Participants’ characteristics were missing in four included studies [18, 19, 24, 25]. Height, body mass index and age are associated with CAI [30]. Without the characteristics of the sample, it is difficult to generalize the data. Seven included studies did not analyze the whole target population or clearly define the target population [18,19,20,21, 23, 25, 26]. This could affect the representation and the generalization of the data.

There were some limitations in the current review. First of all, only nine studies were included. The prevalence might not be representative because of the small sample size. In addition, the included studies were heterogeneous. The surveyed population, countries, competitive level and sports were varying. Three studies presented the prevalence of CAI in different sports [20, 25, 26]. Furthermore, the criteria to define CAI were different among the included studies. A clear standard to define CAI in future epidemiological studies should be defined. Finally, it is not clear if the pre-existing ankle instability affects the development of CAI after a significant ankle sprain. Some individuals have perceived ankle instability or giving way without a history of ankle sprain. Do the individuals have CAI because of the pre-existing instability, or do they really develop CAI after a significant ankle sprain?
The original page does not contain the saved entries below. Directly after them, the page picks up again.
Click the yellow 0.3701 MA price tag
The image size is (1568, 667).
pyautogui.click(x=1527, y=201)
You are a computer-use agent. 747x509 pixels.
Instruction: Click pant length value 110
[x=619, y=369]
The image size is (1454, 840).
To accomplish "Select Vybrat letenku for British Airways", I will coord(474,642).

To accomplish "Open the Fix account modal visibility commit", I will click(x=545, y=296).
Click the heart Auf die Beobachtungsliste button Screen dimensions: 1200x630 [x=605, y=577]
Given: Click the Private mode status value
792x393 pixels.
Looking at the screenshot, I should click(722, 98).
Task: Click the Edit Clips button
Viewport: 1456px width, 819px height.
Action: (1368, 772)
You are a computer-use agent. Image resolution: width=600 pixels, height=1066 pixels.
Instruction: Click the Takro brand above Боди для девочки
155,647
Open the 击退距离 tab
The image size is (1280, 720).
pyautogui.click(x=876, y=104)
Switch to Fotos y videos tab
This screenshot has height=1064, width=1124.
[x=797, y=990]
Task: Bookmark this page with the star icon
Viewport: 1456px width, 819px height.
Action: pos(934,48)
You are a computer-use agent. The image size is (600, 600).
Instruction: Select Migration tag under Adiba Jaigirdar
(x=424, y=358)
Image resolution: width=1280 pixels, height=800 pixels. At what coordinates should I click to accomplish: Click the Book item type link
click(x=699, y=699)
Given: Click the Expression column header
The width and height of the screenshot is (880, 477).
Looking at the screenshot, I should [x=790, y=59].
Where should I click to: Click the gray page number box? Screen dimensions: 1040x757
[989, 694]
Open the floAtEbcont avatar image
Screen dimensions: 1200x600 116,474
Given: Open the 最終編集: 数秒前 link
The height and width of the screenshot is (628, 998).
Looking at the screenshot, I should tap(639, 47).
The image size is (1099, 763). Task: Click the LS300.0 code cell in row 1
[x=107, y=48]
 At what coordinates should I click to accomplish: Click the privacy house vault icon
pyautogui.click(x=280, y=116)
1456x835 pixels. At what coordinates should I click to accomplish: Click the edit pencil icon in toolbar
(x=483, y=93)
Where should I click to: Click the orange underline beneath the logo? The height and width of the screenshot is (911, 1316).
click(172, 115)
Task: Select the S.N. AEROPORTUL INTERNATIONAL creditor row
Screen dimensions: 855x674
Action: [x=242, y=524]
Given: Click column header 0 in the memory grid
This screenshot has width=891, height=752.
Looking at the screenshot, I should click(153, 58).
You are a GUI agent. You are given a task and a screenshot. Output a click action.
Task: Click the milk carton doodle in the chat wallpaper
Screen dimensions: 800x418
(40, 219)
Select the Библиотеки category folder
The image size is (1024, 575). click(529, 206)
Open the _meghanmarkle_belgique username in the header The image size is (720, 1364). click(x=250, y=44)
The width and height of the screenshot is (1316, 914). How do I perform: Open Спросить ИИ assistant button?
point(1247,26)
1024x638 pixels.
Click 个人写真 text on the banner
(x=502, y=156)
The prevalence of chronic ankle instability in the active population was 25%, ranging between 7 and 53% in different populations. The prevalence of chronic ankle instability within the participants with a history of an ankle sprain was 46%, ranging from 9 to 76%. The wide range of the prevalence was mainly caused by exclusion criteria, age, sports discipline, and other factors. In order to obtain comprehensive epidemiological information about CAI, first of all, prospective studies should be conducted to the symptoms of CAI with valid and reliable tools at regular intervals [37]. To report the injury risk of CAI, prevalence should be used, because athletes with CAI still participate in practice and competitions [37]. In addition, the thorough method to well identify the participants with CAI and other lower limbs condition should be developed. Finally, the risk factors of ankle sprain or CAI including age and sports discipline should be clearly reported to depict the surveyed population. Factors which remains unclear of ankle sprain/CAI (e.g. gender, body size and history of rehabilitation) should be clarified and described in further epidemiology studies of CAI.